Expanding the precision timing frontier for particle tracking at hadron colliders

Lead Research Organisation: University of Oxford
Department Name: Oxford Physics

Abstract

The large increase in the number of overlapping proton-proton interactions (pileup) is one of the leading experimental challenges for the HL-LHC physics program. A novel and powerful approach to mitigating the effects of the pileup is to use high-precision timing information to distinguish between collisions occurring very close in space but well-separated in time. The development of novel detectors achieving both superb position resolution and a few tens of picoseconds timing is critical for operation in such environment. Low-gain avalanche diode sensors (LGADs) have shown suitable time response, but edge structures necessary to shape the internal electric field prevent the formation of small pixels. Furthermore, LGADs not yet radiation hard to operate in the innermost layers of the ATLAS ITk pixel detector or to be included in the upgrades for the LHCb experiment. Other options under development to reach Ultra-Fast Timing are 3-D sensors where the electrodes penetrate the bulk, and novel monolithic sensors.

Improved instrumentation providing the necessary timing capability is needed to advance the development of these novel sensors for the upgrades of LHC experiments and experiments at future colliders.
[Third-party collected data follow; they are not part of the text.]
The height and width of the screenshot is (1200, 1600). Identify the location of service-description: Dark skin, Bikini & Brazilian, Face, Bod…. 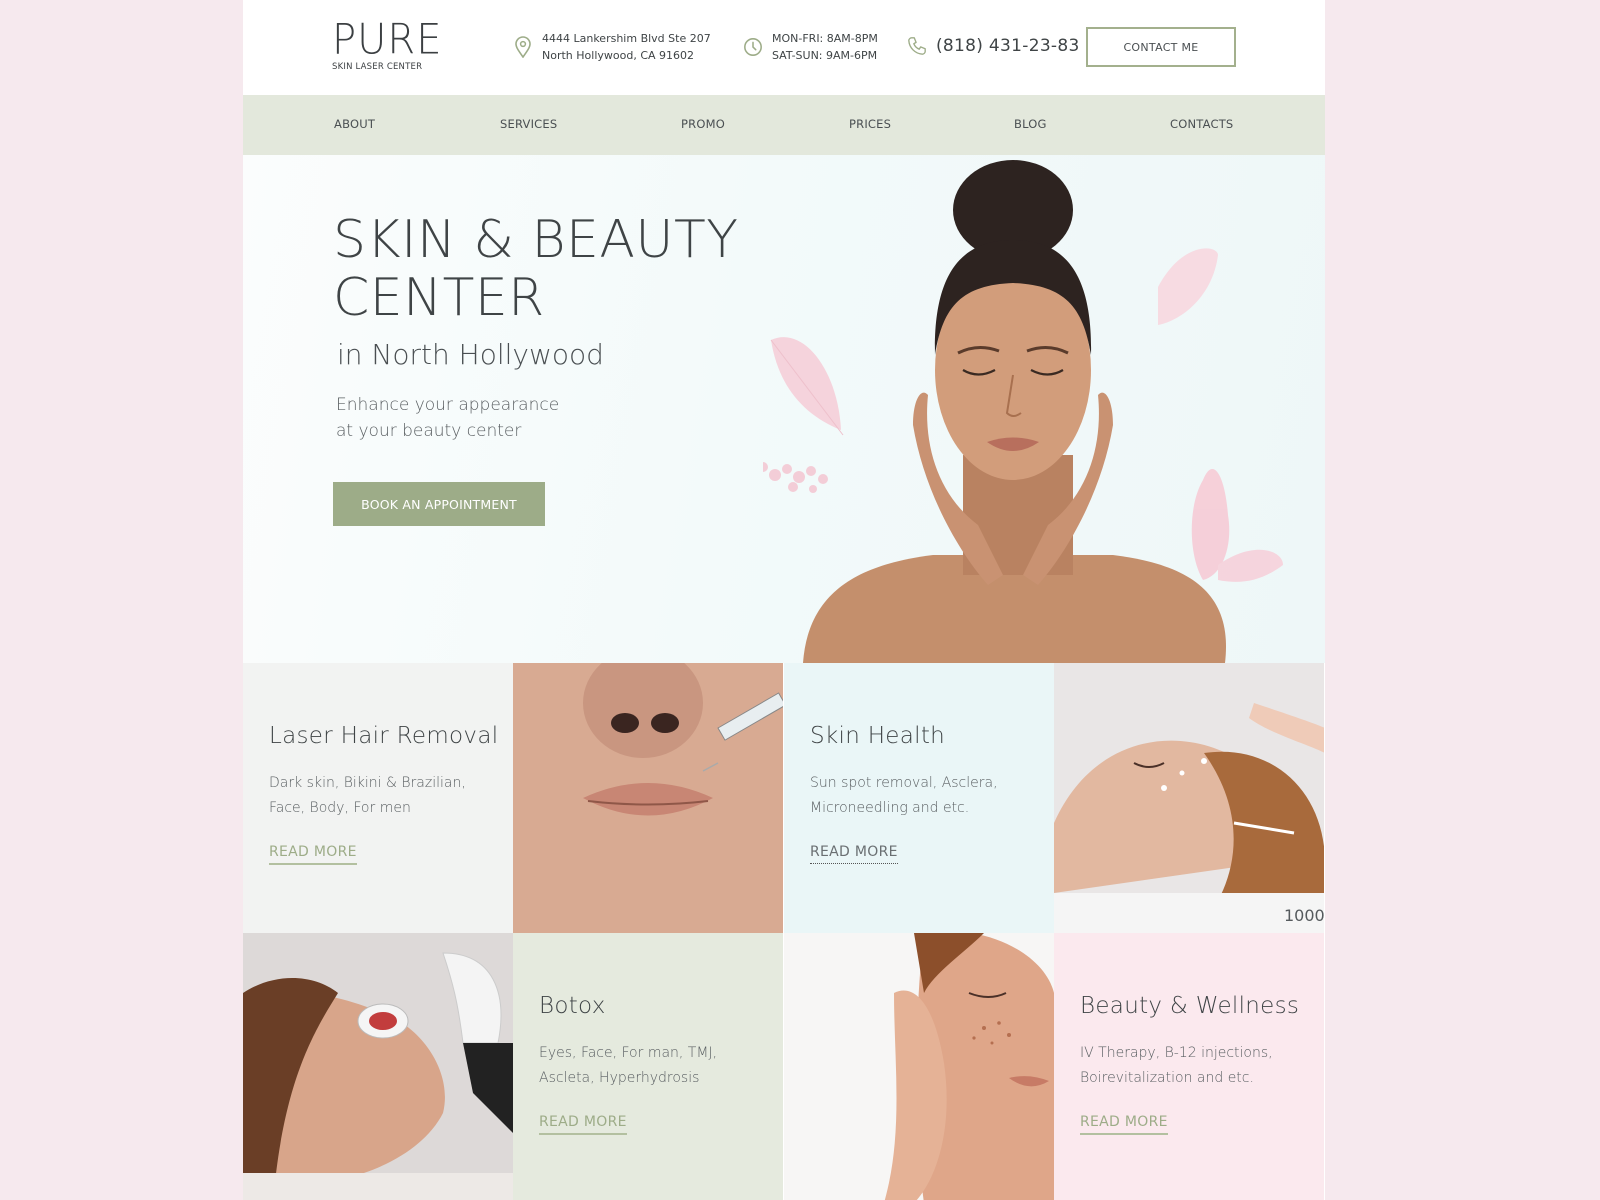
(391, 796).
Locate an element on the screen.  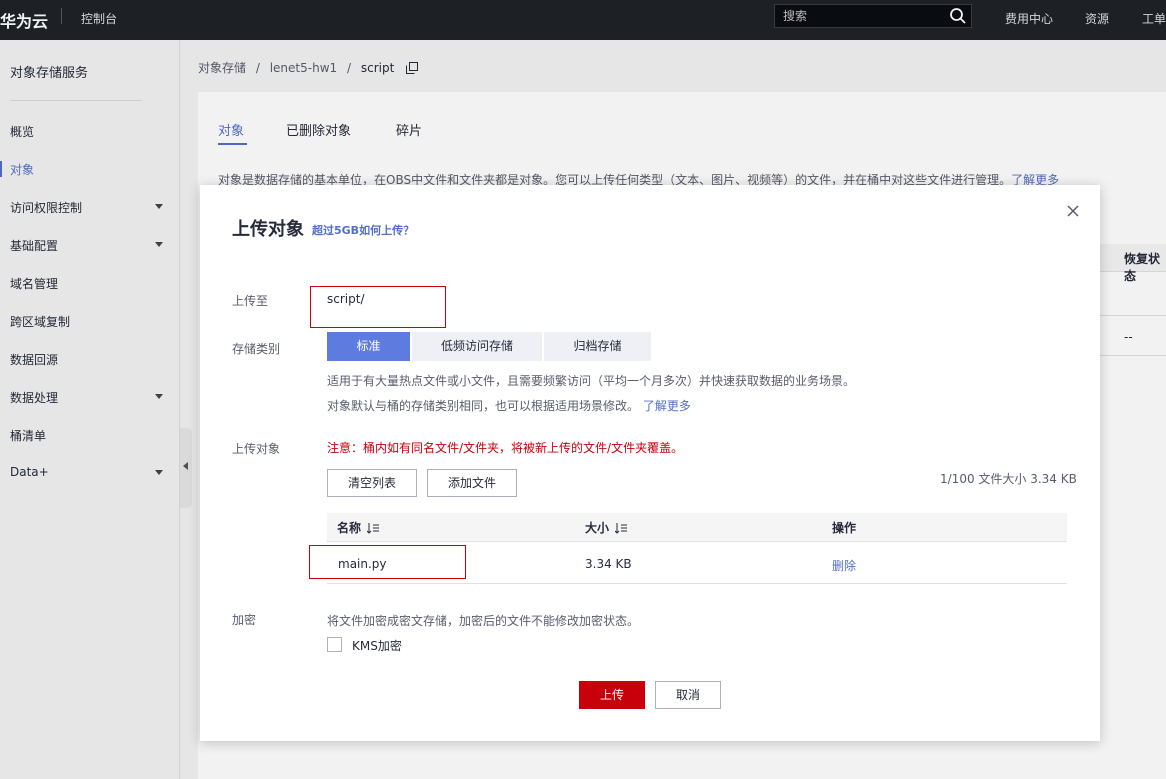
column-header-label: 大小 is located at coordinates (598, 528).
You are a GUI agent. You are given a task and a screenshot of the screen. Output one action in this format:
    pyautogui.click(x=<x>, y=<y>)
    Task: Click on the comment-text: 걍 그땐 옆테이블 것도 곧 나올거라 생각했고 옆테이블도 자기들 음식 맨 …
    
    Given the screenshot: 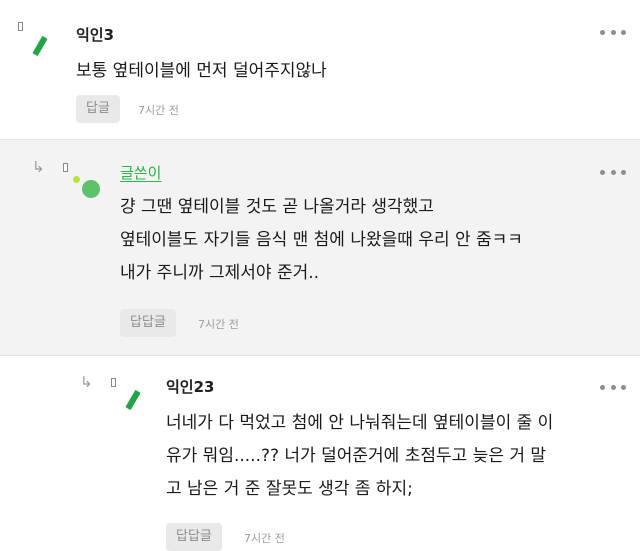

These new devices will bring revolutionary opportunities across all STFC's science areas and facilities, from Particle to Nuclear physics and Photon science.

This grant will allow procuring a 12-GHz signal generator and fast oscilloscope (7.8 ps per sample) which will enable to properly characterise ultra-fast silicon detectors (LGADs and 3D sensors) by enabling the operation of the sensors closer to realistic operating conditions as well as precise measurements of their (ultra-fast) response signals.